Payments giant PayPal said on Monday it has launched a US dollar stablecoin, becoming the first major financial technology firm to embrace digital currencies for payments and transfers.
While stablecoins — crypto tokens whose monetary value is pegged to a stable asset to protect from wild volatility — have been around for years now, they are yet to successfully make headway into the mainstream consumer payments ecosystem.
PayPal’s announcement, which lifted its shares 2.5 percent in afternoon trading, reflects a show of confidence in the troubled industry that has over the last 12 months grappled with regulatory headwinds that were exacerbated by a string of high-profile collapses.
Prior attempts by major mainstream companies to launch stablecoins have met fierce opposition from financial regulators and policymakers. Meta’s, then Facebook, 2019 plans to launch a stablecoin, Libra, were foiled after regulators raised fears it could upset global financial stability.
A string of major economies, from Britain to the European Union, have since laid out rules to govern stablecoins. The EU’s policies will come into force in June 2024.

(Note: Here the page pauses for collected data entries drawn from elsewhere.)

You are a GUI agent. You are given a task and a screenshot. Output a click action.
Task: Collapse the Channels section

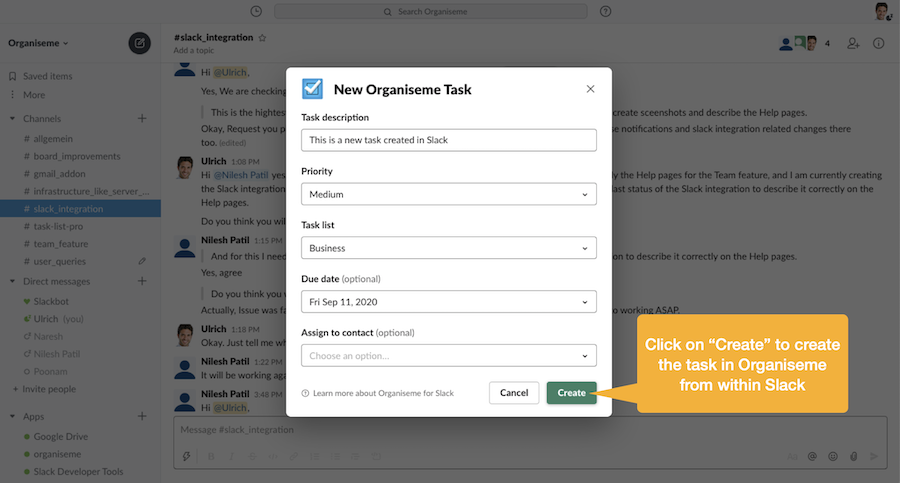[x=12, y=119]
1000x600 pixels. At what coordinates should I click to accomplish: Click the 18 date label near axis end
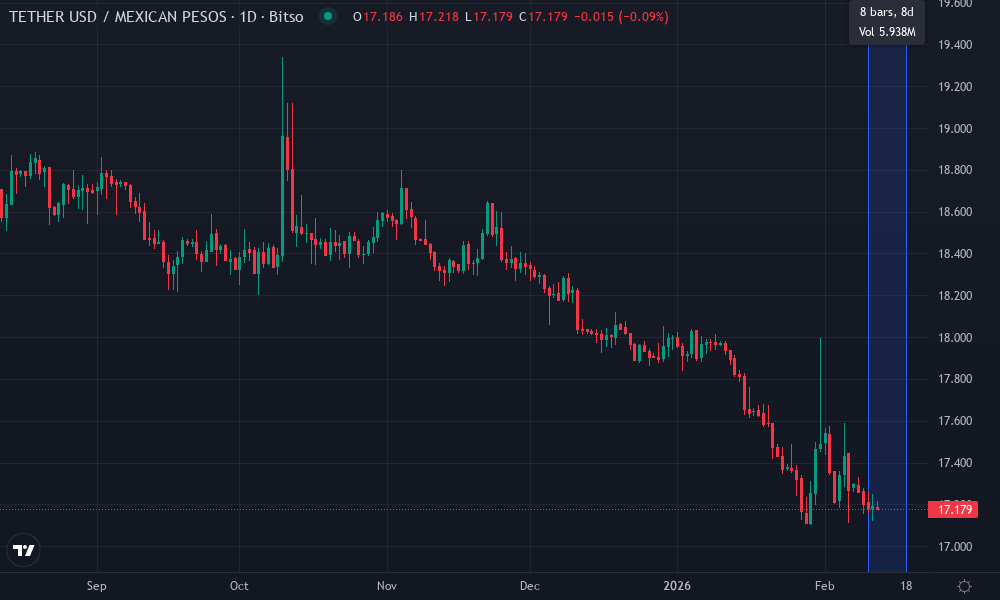pos(907,587)
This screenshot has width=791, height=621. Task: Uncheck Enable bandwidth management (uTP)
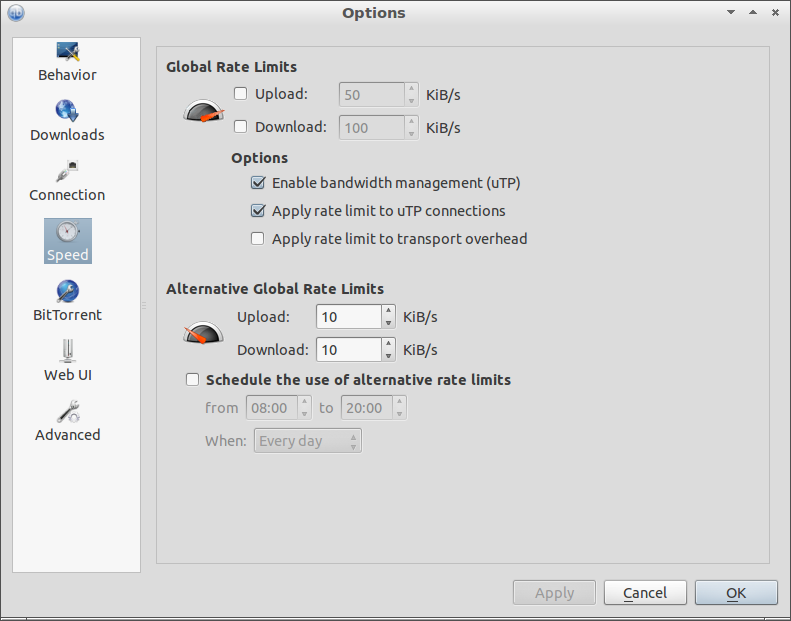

Last month, the US House Financial Services committee also advanced a bill to establish a federal regulatory framework for stablecoins, which will focus on rules for the registration and approval process for stablecoin issuers.
PayPal’s stablecoin, dubbed PayPal USD, is backed by US dollar deposits and short-term US Treasuries, and will be issued by Paxos Trust. It will gradually be available to PayPal customers in the United States.
Argus Research Corp analyst Stephen Biggar said PayPal’s brand name makes the stablecoin launch significant but the company has been associated with crypto previously so it’s not a surprise.
Visa also said in 2021 it will allow the use of cryptocurrency to settle transactions on its payment network.